Hacker News new | ask | show | jobs
by frabcus 932 days ago
I see this slightly the other way round - the difficulties caused by tokenisation are why it is good at segmentation. Words break and jump around due to it, and more so with typos in the vast amounts of training data.

Also regarding backtracking... It sees all the input at once, so not sure why it needs to backtrack?

4 comments

its referring to the search space of valid segmentations, which if set up as a classical problem, it would be some type of DP with backtracking from deadend paths. The full input is known in both cases, its just that gpts arch doesn't need to search any segmentation space, its billions of parameters aproximate the function needed to arrive at the correct answser
You wouldn’t even be able to solve this in the standard leetcode DP problem way, because it’s ambiguous if all you know is which words are valid. For example THESEA could be either “THE SEA” or “THESE A”. You need to have a model of English grammar to realize that the former is much more likely to be part of a valid sentence than the latter.
I think even a bigram model would provide enough information.
Is that "big-ram" or "bi-gram"?
it's big RAM now! (a bi-gram is the probability of a word given the previous 2.
Bi-gram aka pairs of words
I think it was a rhetorical question.
If you put it into the tokenizer https://platform.openai.com/tokenizer you can see that it helps in some places but not in others. It pulled out "SEA/OF/TRAN/QU/ILITY", but I think it broke up every instance of the word "THE".
I used a funny poem I read in a obscure book. Gpt may have sent it.

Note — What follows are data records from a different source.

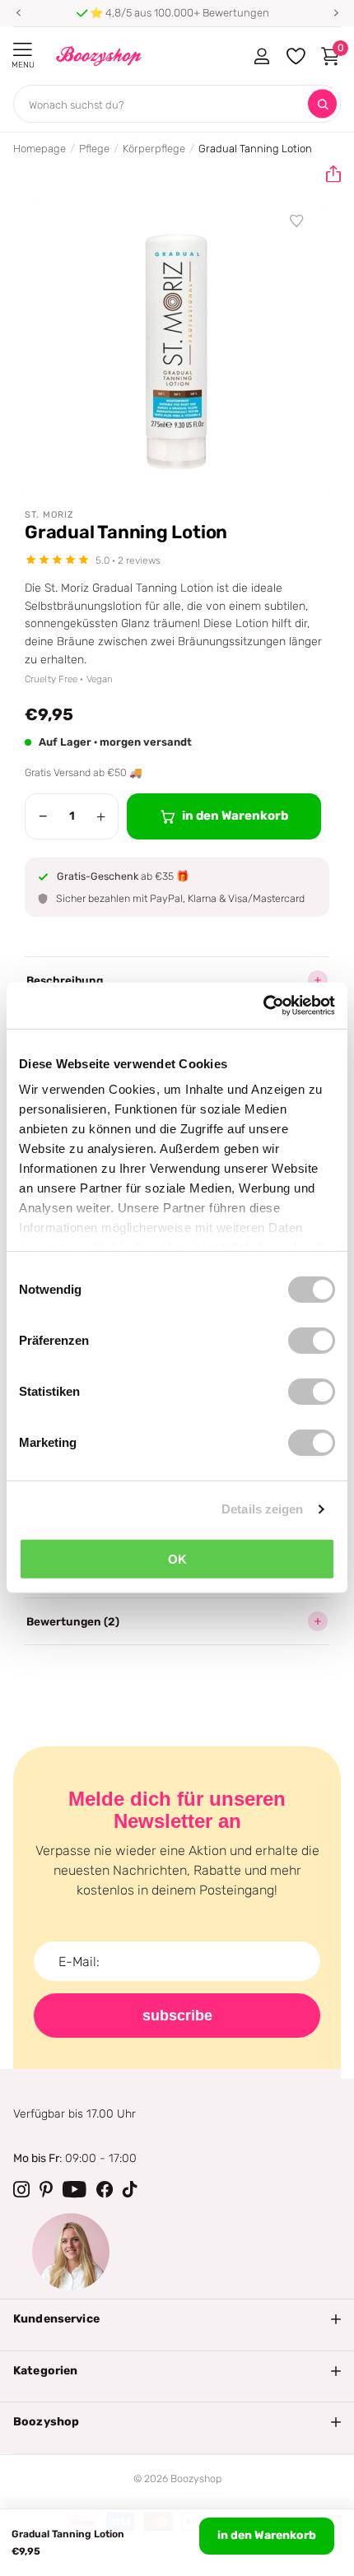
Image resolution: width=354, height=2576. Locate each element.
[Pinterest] (46, 2189)
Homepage (39, 148)
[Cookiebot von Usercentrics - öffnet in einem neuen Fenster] (263, 1005)
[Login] (261, 56)
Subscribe (177, 2015)
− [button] (43, 816)
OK (177, 1558)
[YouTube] (74, 2189)
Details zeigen (262, 1509)
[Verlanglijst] (297, 221)
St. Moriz (49, 514)
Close (177, 2319)
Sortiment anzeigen (22, 50)
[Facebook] (104, 2189)
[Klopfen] (130, 2189)
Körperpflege (154, 148)
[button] (18, 13)
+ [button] (100, 816)
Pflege (94, 148)
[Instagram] (21, 2189)
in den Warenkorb (266, 2535)
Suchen (322, 104)
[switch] (311, 1340)
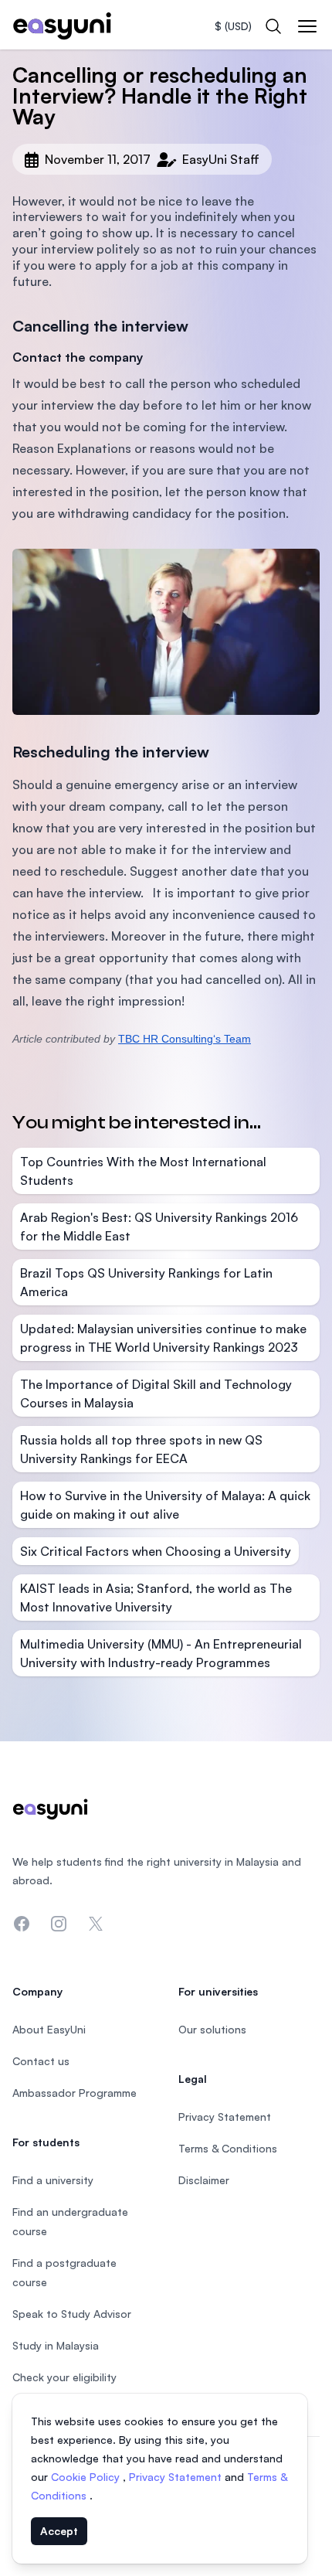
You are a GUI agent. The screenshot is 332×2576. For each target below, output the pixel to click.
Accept (59, 2530)
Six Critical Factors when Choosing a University (155, 1551)
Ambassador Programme (74, 2092)
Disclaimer (203, 2179)
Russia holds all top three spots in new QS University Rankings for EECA (141, 1449)
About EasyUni (49, 2029)
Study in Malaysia (55, 2345)
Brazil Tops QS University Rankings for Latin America (146, 1282)
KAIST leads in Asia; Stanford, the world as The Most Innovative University (156, 1598)
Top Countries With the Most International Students (143, 1171)
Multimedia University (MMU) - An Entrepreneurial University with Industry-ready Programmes (161, 1653)
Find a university (52, 2179)
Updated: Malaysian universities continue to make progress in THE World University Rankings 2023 (163, 1338)
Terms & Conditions (227, 2148)
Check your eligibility (64, 2377)
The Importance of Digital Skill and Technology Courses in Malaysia (156, 1393)
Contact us (40, 2060)
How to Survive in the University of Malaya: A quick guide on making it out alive (165, 1505)
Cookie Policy (87, 2476)
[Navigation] (307, 26)
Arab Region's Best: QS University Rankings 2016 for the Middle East (159, 1227)
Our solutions (212, 2029)
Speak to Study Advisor (71, 2313)
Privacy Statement (177, 2476)
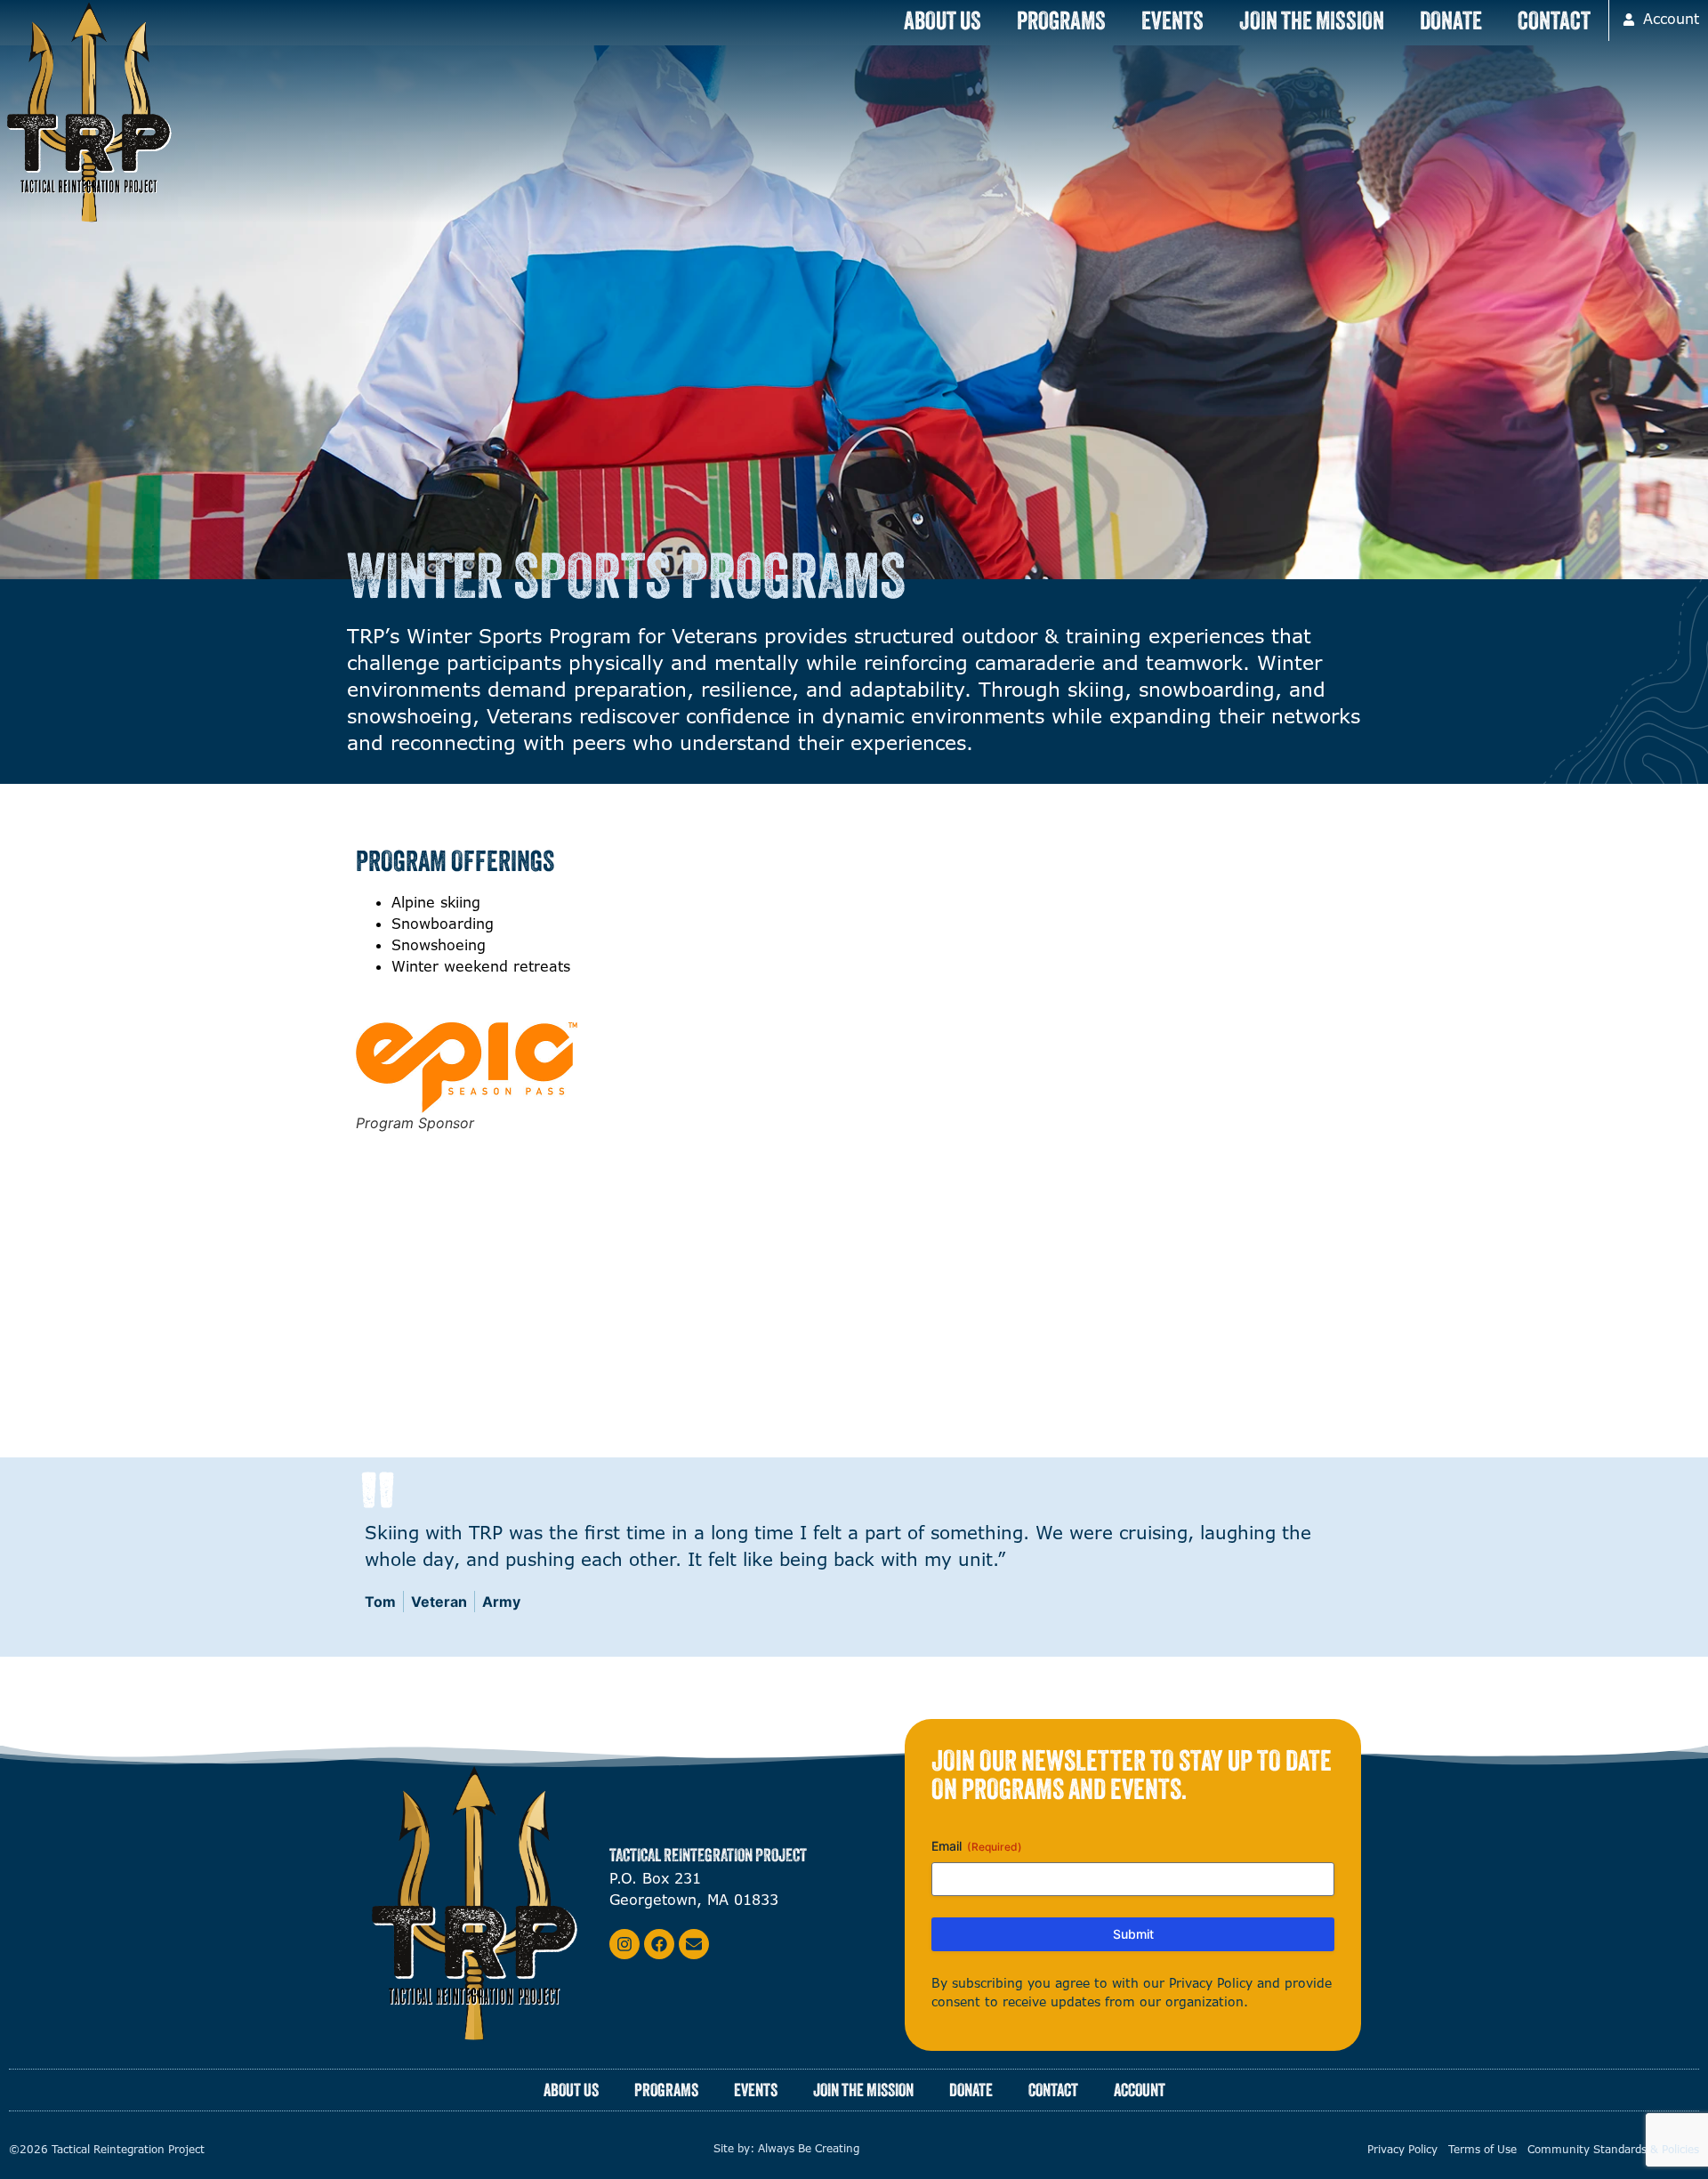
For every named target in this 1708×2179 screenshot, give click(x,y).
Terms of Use (1482, 2150)
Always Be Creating (808, 2149)
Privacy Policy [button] (1213, 1983)
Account (1139, 2090)
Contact (1554, 20)
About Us (942, 20)
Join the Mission (1311, 20)
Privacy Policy (1402, 2150)
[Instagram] (624, 1944)
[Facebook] (659, 1944)
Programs (1061, 20)
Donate (1451, 20)
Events (1172, 20)
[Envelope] (694, 1944)
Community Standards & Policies (1613, 2150)
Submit (1133, 1933)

Lordgivemeplentymybellyisemptysixinchesbelowthetablelorsbepraisedmybellyisraisedsixinchesabovethetable

ChatGPT 3.5 segments it perfectly

"Lord give me plenty, My belly is empty, Six inches below the table. Lord be praised, My belly is raised, Six inches above the table."

>lorsbepraised

is not "lord be praised"

also spellchecking
Well that doesn’t apply to math, where LLMs are still garbage due to subpar tokenization.

GPT-4 also still fails at multiple syntactic or phonetic constraints at once, due to its tokenization scheme.